Metadata-Version: 2.4
Name: pdflinkcheck
Version: 0.1.4
Summary: A purpose-built PDF link analysis reporting tool.
Requires-Python: >=3.12
Description-Content-Type: text/markdown
Requires-Dist: pymupdf>=1.26.6
Requires-Dist: rich>=14.2.0
Requires-Dist: typer>=0.20.0

# pdflinkcheck
A purpose-built command-line tool for comprehensive analysis of hyperlinks and link remnants within PDF documents, primarily using the PyMuPDF library.

---

### ✨ Features

* **Active Link Extraction:** Identifies and categorizes all programmed links (External URIs, Internal GoTo/Destinations, Remote Jumps).
* **Anchor Text Retrieval:** Extracts the visible text corresponding to each link's bounding box.
* **Remnant Detection:** Scans the document's text layer for unlinked URIs and email addresses that should potentially be converted into active links.
* **Structural TOC:** Extracts the PDF's internal Table of Contents (bookmarks/outline).

---

### 📥 Installation (Recommended via `pipx`)

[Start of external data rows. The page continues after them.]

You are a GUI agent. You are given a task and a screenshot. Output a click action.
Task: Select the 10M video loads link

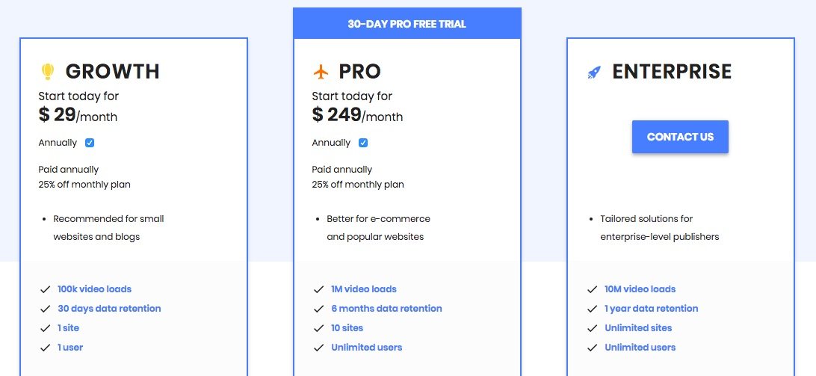[640, 289]
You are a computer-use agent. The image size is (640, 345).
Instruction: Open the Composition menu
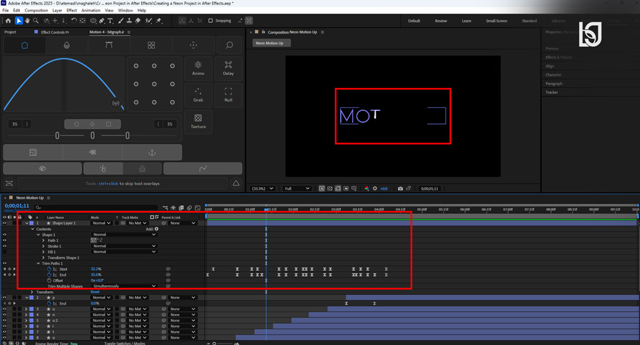[x=36, y=10]

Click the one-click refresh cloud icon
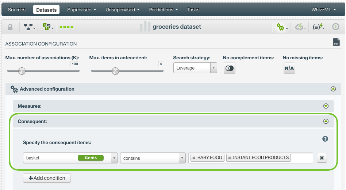[x=300, y=27]
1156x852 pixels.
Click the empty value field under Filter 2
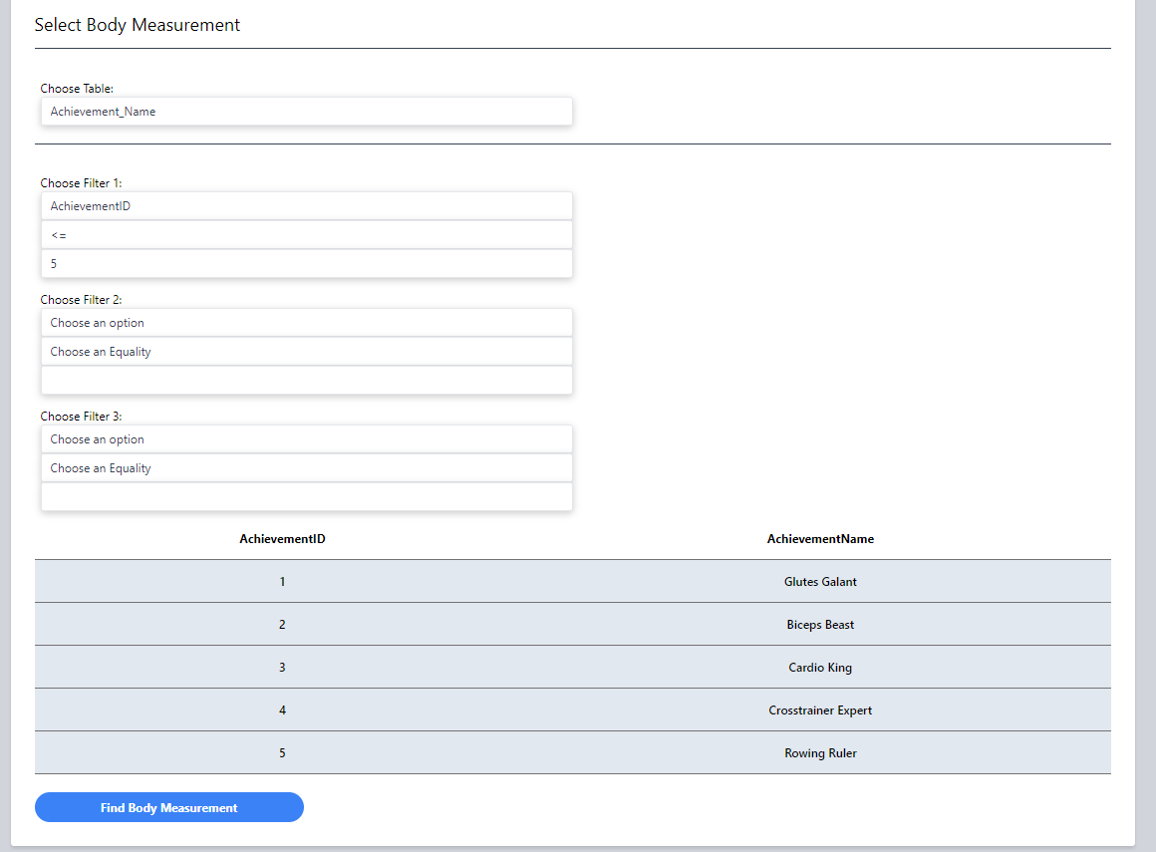point(306,380)
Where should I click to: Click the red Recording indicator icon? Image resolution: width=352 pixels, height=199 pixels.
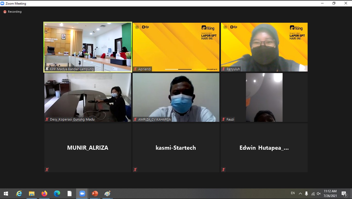5,12
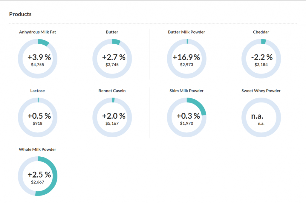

The recommended way to install `pdflinkcheck` is using `pipx`, which installs Python applications in isolated environments, preventing dependency conflicts.

```bash
# Ensure you have pipx installed first (if not, run: pip install pipx)
pipx install pdflinkcheck
```


**Note for Developers:** If you prefer a traditional virtual environment or are developing locally, use `pip`:
```bash
# From the root of the project
pip install .
```

---

### 🚀 Usage

The main command is `pdflinkcheck analyze`.


```bash
# Basic usage: Analyze a PDF and check for remnants (default behavior)
pdflinkcheck analyze "path/to/my/document.pdf"
```

#### Command Options

|**Option**|**Description**|**Default**|
|---|---|---|
|`<PDF_PATH>`|**Required.** The path to the PDF file to analyze.|N/A|
|`--check-remnants / --no-check-remnants`|Toggle scanning the text layer for unlinked URLs/Emails.|`--check-remnants`|
|`--max-links INTEGER`|Maximum number of links/remnants to display in the detailed report sections.|`50`|
|`--help`|Show command help and exit.|N/A|

#### Example Run

```bash
pdflinkcheck analyze "TE Maxson WWTF O&M Manual.pdf" --max-links 10
```

# Run from source
```
git clone http://github.com/city-of-memphis-wastewater/pdflinkcheck.git
cd pdflinkcheck
uv sync
python src/pdflinkcheck/analyze.py
```

---

### ⚠️ Platform Compatibility Note

This tool relies on the `PyMuPDF` library, which requires specific native dependencies (like MuPDF) that may not be available on all platforms.

**Known Incompatibility:** This tool is **not officially supported** and may fail to run on environments like **Termux (Android)** due to underlying C/C++ library compilation issues with PyMuPDF. It is recommended for use on standard Linux, macOS, or Windows operating systems.

---

### Document Compatibility

While `pdflinkcheck` uses the robust PyMuPDF library, not all PDF files can be processed successfully. This tool is designed primarily for digitally generated (vector-based) PDFs.

Processing may fail or yield incomplete results for:
* **Scanned PDFs** (images of text) that lack an accessible text layer.
* **Encrypted or Password-Protected** documents.
* **Malformed or non-standard** PDF files.